Text:
Saturday, March 16, 2013

My treat for the end of the 30 day challenge maybe? Liquor filled chocolate covered strawberries? Hmmmm... Unless of course I could have them now and count it as fruit. Yummmm...



Day 15 stats - exercise - 15 minutes of yoga and weights, no soda pop and no white carbs
Weight lost 1 lb 1/2 inch lost



I was putting my hair in a pony tail today and I realized that it was a perfect example of how even small things can remain with a person. When I was in grade 6 the bullying was at it's worst. I had no confidence or self esteem left. I didn't trust anyone my own age because I had learned that friends could turn on you over night. I had long hair and usually wore it with the front pulled back. For some reason my enemies decided that it was worth laughing at and I can still remember the day I finally took my pony tail out at school, hoping, that just maybe it would make the teasing stop. It didn't.

Information provided:
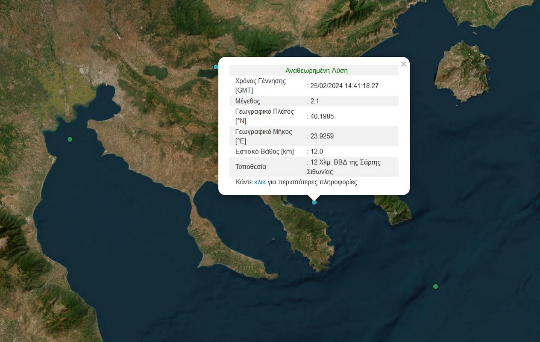The image size is (540, 342).
Task: Click the longitude value 23.9259
Action: [x=322, y=136]
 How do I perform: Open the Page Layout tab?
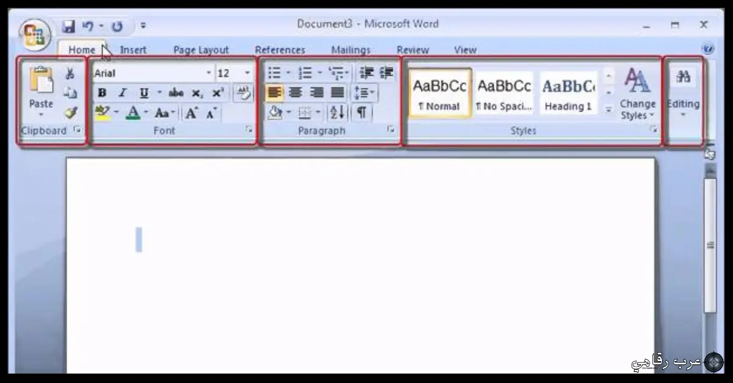(201, 50)
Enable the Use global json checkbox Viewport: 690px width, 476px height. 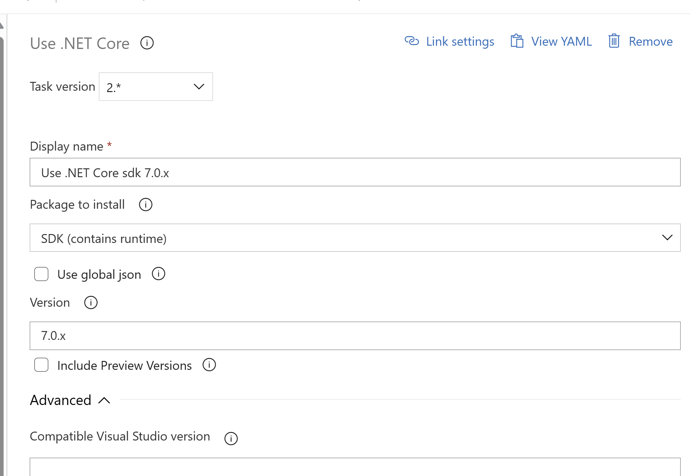41,274
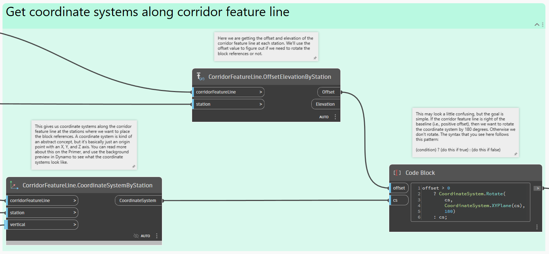Viewport: 549px width, 254px height.
Task: Click the Code Block output arrow port
Action: (x=537, y=188)
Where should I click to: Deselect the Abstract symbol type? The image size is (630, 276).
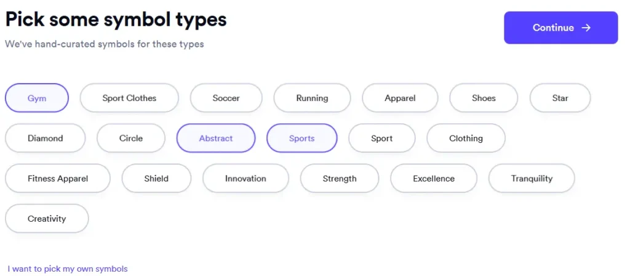click(x=216, y=138)
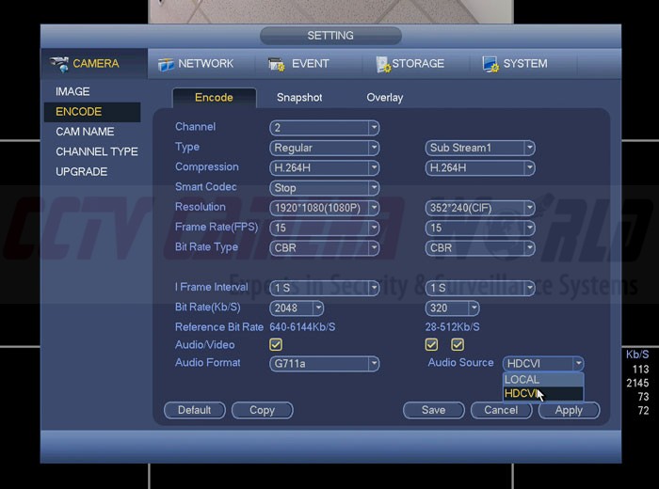Select CAM NAME in left sidebar
This screenshot has height=489, width=659.
[85, 132]
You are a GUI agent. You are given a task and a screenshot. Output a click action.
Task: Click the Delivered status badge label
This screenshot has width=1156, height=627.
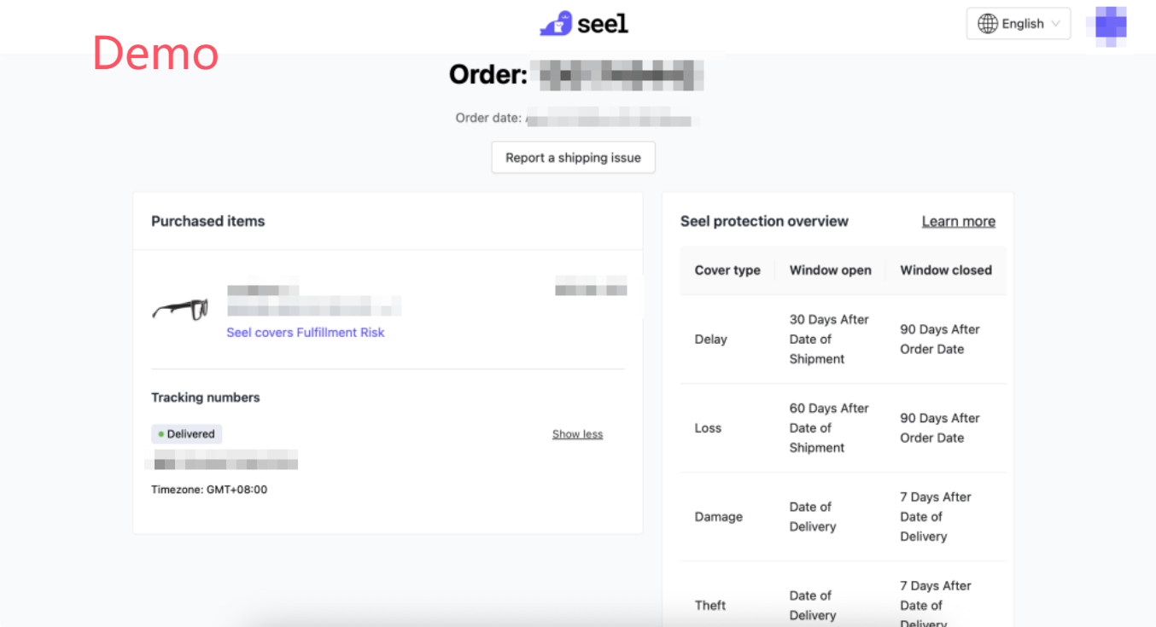(190, 434)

To be done: In the text about the 30-day challenge, in which grade was the bullying at its worst for the writer?

Written response: Grade 6.